■ **Written task**:
Edit the records below by swapping every "Output a click action" for "Return one click action", keeping everything else the same.

— START —

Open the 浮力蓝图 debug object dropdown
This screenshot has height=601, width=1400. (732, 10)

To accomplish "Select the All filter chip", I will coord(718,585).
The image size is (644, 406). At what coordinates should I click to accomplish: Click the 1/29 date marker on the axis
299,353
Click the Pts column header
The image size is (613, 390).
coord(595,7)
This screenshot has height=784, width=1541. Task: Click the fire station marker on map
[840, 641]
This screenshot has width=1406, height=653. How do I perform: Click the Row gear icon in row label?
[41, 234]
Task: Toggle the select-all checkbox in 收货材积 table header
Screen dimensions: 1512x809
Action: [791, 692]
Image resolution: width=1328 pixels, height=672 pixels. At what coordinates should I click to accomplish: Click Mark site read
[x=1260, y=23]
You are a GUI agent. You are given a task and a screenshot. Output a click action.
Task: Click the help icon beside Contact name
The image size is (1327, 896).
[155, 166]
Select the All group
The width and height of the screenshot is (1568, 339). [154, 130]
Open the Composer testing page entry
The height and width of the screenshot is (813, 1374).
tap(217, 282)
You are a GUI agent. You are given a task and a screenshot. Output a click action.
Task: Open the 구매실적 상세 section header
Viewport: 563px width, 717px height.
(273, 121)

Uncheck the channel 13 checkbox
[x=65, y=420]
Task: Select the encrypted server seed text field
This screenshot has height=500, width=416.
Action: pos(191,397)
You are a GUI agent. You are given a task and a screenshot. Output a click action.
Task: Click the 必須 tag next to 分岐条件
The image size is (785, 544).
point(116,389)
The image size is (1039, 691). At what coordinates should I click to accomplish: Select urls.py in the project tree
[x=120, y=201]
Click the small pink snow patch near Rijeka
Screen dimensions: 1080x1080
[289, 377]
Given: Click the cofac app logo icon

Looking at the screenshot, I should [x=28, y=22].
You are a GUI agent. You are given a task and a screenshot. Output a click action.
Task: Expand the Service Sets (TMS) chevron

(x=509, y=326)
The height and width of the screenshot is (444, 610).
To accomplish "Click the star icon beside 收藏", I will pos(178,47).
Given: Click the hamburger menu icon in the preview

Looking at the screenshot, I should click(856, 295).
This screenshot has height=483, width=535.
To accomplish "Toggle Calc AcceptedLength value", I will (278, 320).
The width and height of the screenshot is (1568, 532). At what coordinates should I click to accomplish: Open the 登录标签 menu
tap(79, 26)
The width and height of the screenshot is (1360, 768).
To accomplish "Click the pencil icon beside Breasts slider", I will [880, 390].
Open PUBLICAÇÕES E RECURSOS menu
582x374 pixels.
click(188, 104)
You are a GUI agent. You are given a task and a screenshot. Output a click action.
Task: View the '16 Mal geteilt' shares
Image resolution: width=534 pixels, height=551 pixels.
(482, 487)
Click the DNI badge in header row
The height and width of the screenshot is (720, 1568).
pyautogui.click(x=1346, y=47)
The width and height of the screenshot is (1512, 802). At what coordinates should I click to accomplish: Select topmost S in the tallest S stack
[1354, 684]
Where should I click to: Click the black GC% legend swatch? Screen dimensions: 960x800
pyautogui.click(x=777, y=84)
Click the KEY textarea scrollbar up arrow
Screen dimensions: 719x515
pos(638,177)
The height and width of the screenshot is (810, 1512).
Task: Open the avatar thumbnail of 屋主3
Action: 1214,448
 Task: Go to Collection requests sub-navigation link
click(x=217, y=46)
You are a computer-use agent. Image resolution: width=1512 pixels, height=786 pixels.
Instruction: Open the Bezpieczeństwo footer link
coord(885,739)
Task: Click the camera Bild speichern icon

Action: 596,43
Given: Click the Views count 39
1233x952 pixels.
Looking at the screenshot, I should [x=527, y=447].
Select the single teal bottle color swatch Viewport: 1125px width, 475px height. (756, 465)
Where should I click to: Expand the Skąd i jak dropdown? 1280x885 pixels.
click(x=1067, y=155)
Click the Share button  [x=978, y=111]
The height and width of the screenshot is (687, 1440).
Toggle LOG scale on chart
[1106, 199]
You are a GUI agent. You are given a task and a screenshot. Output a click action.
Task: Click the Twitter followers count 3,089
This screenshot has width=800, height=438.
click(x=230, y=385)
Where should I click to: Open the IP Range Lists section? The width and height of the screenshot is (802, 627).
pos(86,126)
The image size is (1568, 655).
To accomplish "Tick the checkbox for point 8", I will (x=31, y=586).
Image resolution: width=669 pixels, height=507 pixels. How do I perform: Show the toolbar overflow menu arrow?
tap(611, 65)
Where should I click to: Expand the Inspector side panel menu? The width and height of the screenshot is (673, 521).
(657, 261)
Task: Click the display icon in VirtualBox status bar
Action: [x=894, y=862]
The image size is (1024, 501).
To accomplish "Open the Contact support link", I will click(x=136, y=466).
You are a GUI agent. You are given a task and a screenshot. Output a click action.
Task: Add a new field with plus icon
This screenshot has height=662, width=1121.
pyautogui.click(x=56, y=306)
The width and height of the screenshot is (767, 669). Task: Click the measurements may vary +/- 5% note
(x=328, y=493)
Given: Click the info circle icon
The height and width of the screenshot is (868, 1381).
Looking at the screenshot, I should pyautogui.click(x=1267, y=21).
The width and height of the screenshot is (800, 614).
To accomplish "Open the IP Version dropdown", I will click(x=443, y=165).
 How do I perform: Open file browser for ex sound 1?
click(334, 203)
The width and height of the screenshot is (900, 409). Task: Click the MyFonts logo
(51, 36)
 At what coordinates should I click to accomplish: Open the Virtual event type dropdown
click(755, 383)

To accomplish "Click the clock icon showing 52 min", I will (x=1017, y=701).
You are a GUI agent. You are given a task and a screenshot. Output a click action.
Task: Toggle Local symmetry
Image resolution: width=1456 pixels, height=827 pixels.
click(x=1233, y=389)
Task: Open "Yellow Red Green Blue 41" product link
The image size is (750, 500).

— END —

■ **The response**:
Open the 浮力蓝图 debug object dropdown
This screenshot has height=601, width=1400. (732, 10)

To accomplish "Select the All filter chip", I will coord(718,585).
The image size is (644, 406). At what coordinates should I click to accomplish: Click the 1/29 date marker on the axis
299,353
Click the Pts column header
The image size is (613, 390).
coord(595,7)
This screenshot has height=784, width=1541. Task: Click the fire station marker on map
[840, 641]
This screenshot has width=1406, height=653. How do I perform: Click the Row gear icon in row label?
[41, 234]
Task: Toggle the select-all checkbox in 收货材积 table header
Screen dimensions: 1512x809
Action: [791, 692]
Image resolution: width=1328 pixels, height=672 pixels. At what coordinates should I click to accomplish: Click Mark site read
[x=1260, y=23]
You are a GUI agent. You are given a task and a screenshot. Return one click action.
Task: Click the help icon beside Contact name
The image size is (1327, 896).
[155, 166]
Select the All group
The width and height of the screenshot is (1568, 339). [154, 130]
Open the Composer testing page entry
The height and width of the screenshot is (813, 1374).
tap(217, 282)
You are a GUI agent. You are given a task and a screenshot. Return one click action.
Task: Open the 구매실적 상세 section header
Viewport: 563px width, 717px height.
(273, 121)

Uncheck the channel 13 checkbox
[x=65, y=420]
Task: Select the encrypted server seed text field
This screenshot has height=500, width=416.
Action: pos(191,397)
You are a GUI agent. You are given a task and a screenshot. Return one click action.
Task: Click the 必須 tag next to 分岐条件
The image size is (785, 544).
point(116,389)
The image size is (1039, 691). At what coordinates should I click to accomplish: Select urls.py in the project tree
[x=120, y=201]
Click the small pink snow patch near Rijeka
Screen dimensions: 1080x1080
[289, 377]
Given: Click the cofac app logo icon

Looking at the screenshot, I should [x=28, y=22].
You are a GUI agent. You are given a task and a screenshot. Return one click action.
Task: Expand the Service Sets (TMS) chevron

(x=509, y=326)
The height and width of the screenshot is (444, 610).
To accomplish "Click the star icon beside 收藏", I will pos(178,47).
Given: Click the hamburger menu icon in the preview

Looking at the screenshot, I should click(856, 295).
This screenshot has height=483, width=535.
To accomplish "Toggle Calc AcceptedLength value", I will (278, 320).
The width and height of the screenshot is (1568, 532). At what coordinates should I click to accomplish: Open the 登录标签 menu
tap(79, 26)
The width and height of the screenshot is (1360, 768).
To accomplish "Click the pencil icon beside Breasts slider", I will [880, 390].
Open PUBLICAÇÕES E RECURSOS menu
582x374 pixels.
click(188, 104)
You are a GUI agent. You are given a task and a screenshot. Return one click action.
Task: View the '16 Mal geteilt' shares
Image resolution: width=534 pixels, height=551 pixels.
(482, 487)
Click the DNI badge in header row
The height and width of the screenshot is (720, 1568).
pyautogui.click(x=1346, y=47)
The width and height of the screenshot is (1512, 802). At what coordinates should I click to accomplish: Select topmost S in the tallest S stack
[1354, 684]
Where should I click to: Click the black GC% legend swatch? Screen dimensions: 960x800
pyautogui.click(x=777, y=84)
Click the KEY textarea scrollbar up arrow
Screen dimensions: 719x515
pos(638,177)
The height and width of the screenshot is (810, 1512).
Task: Open the avatar thumbnail of 屋主3
Action: 1214,448
 Task: Go to Collection requests sub-navigation link
click(x=217, y=46)
You are a computer-use agent. Image resolution: width=1512 pixels, height=786 pixels.
Instruction: Open the Bezpieczeństwo footer link
coord(885,739)
Task: Click the camera Bild speichern icon

Action: 596,43
Given: Click the Views count 39
1233x952 pixels.
Looking at the screenshot, I should [x=527, y=447].
Select the single teal bottle color swatch Viewport: 1125px width, 475px height. (756, 465)
Where should I click to: Expand the Skąd i jak dropdown? 1280x885 pixels.
click(x=1067, y=155)
Click the Share button  [x=978, y=111]
The height and width of the screenshot is (687, 1440).
Toggle LOG scale on chart
[1106, 199]
You are a GUI agent. You are given a task and a screenshot. Return one click action.
Task: Click the Twitter followers count 3,089
This screenshot has width=800, height=438.
click(x=230, y=385)
Where should I click to: Open the IP Range Lists section? The width and height of the screenshot is (802, 627).
pos(86,126)
The image size is (1568, 655).
To accomplish "Tick the checkbox for point 8", I will (x=31, y=586).
Image resolution: width=669 pixels, height=507 pixels. How do I perform: Show the toolbar overflow menu arrow?
tap(611, 65)
Where should I click to: Expand the Inspector side panel menu? The width and height of the screenshot is (673, 521).
(657, 261)
Task: Click the display icon in VirtualBox status bar
Action: [x=894, y=862]
The image size is (1024, 501).
To accomplish "Open the Contact support link", I will click(x=136, y=466).
You are a GUI agent. You are given a task and a screenshot. Return one click action.
Task: Add a new field with plus icon
This screenshot has height=662, width=1121.
pyautogui.click(x=56, y=306)
The width and height of the screenshot is (767, 669). Task: Click the measurements may vary +/- 5% note
(x=328, y=493)
Given: Click the info circle icon
The height and width of the screenshot is (868, 1381).
Looking at the screenshot, I should pyautogui.click(x=1267, y=21).
The width and height of the screenshot is (800, 614).
To accomplish "Open the IP Version dropdown", I will click(x=443, y=165).
 How do I perform: Open file browser for ex sound 1?
click(334, 203)
The width and height of the screenshot is (900, 409). Task: Click the MyFonts logo
(51, 36)
 At what coordinates should I click to accomplish: Open the Virtual event type dropdown
click(755, 383)

To accomplish "Click the clock icon showing 52 min", I will (x=1017, y=701).
You are a GUI agent. You are given a task and a screenshot. Return one click action.
Task: Toggle Local symmetry
Image resolution: width=1456 pixels, height=827 pixels.
click(x=1233, y=389)
Task: Open "Yellow Red Green Blue 41" product link
The image size is (750, 500).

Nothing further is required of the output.